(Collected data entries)
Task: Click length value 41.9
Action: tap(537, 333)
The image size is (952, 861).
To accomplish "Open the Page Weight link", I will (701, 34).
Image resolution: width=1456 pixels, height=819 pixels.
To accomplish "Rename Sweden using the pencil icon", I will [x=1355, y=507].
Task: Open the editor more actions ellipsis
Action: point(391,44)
---
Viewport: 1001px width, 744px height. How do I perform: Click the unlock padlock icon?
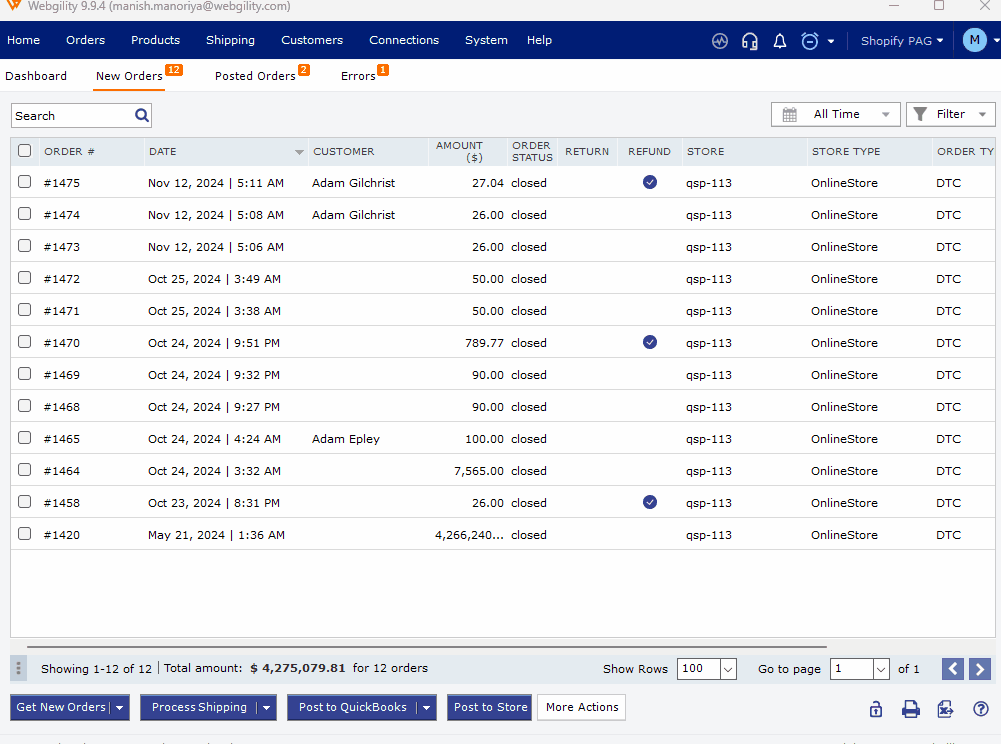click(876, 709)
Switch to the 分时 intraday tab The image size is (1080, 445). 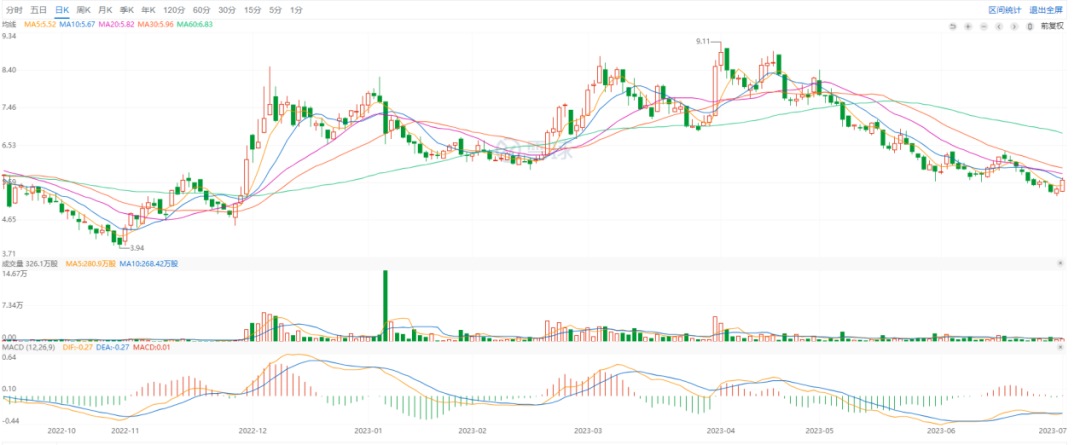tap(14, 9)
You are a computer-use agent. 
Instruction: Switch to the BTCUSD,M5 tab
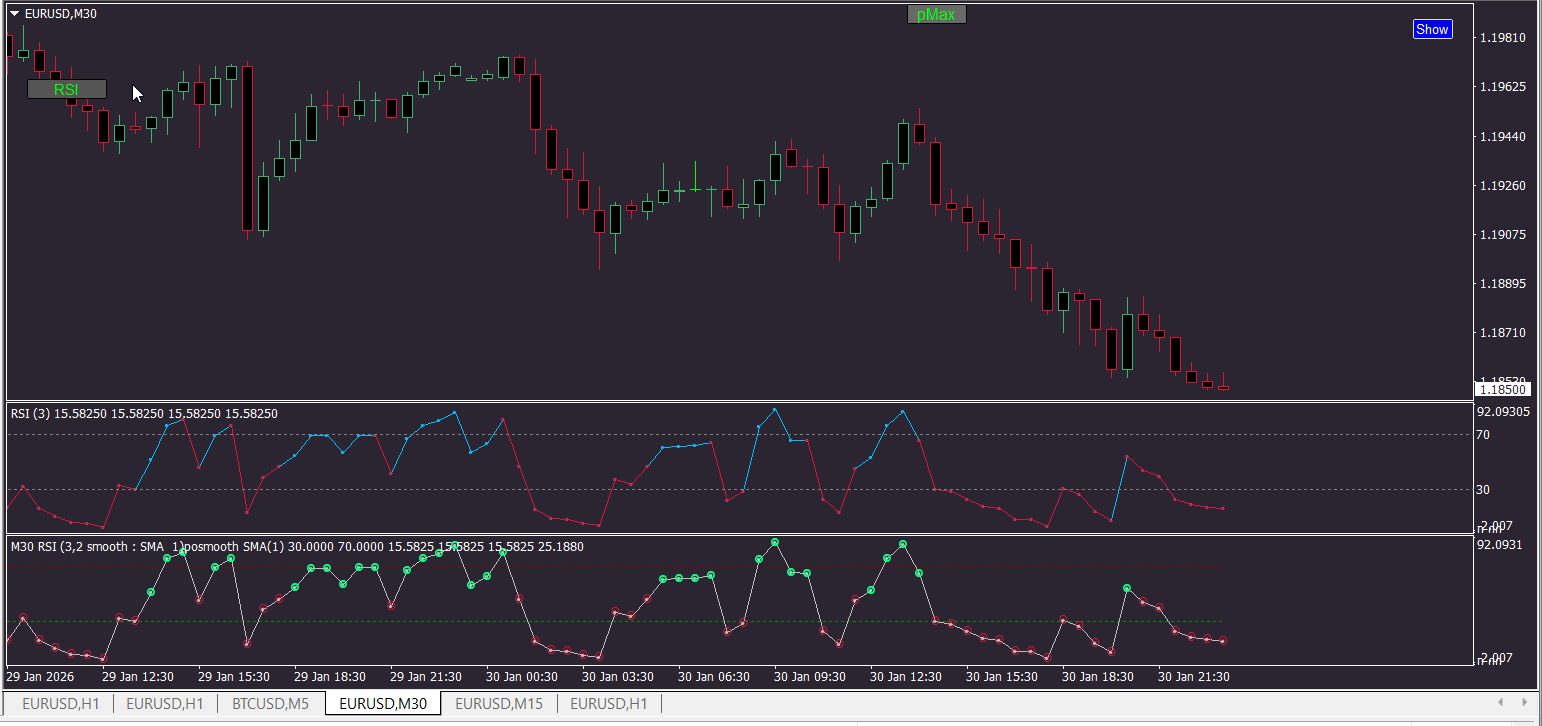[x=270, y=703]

## Directions for this task
Please output the data above exactly as it appears, starting at the line that contains "Task: Click length value 41.9" and ending after the line that contains "Action: point(391,44)".

## The solution
Task: Click length value 41.9
Action: tap(537, 333)
The image size is (952, 861).
To accomplish "Open the Page Weight link", I will (701, 34).
Image resolution: width=1456 pixels, height=819 pixels.
To accomplish "Rename Sweden using the pencil icon", I will [x=1355, y=507].
Task: Open the editor more actions ellipsis
Action: point(391,44)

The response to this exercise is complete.